Collected data:
▬▬▬

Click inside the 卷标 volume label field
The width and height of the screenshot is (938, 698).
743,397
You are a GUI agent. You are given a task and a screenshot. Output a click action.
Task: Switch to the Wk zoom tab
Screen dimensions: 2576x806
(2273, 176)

▬▬▬

WHAT YOU NEED TO DO.
Could you return all the data above exactly as it appears?

OUTPUT FOR THIS EXERCISE.
Click inside the 卷标 volume label field
The width and height of the screenshot is (938, 698).
743,397
You are a GUI agent. You are given a task and a screenshot. Output a click action.
Task: Switch to the Wk zoom tab
Screen dimensions: 2576x806
(2273, 176)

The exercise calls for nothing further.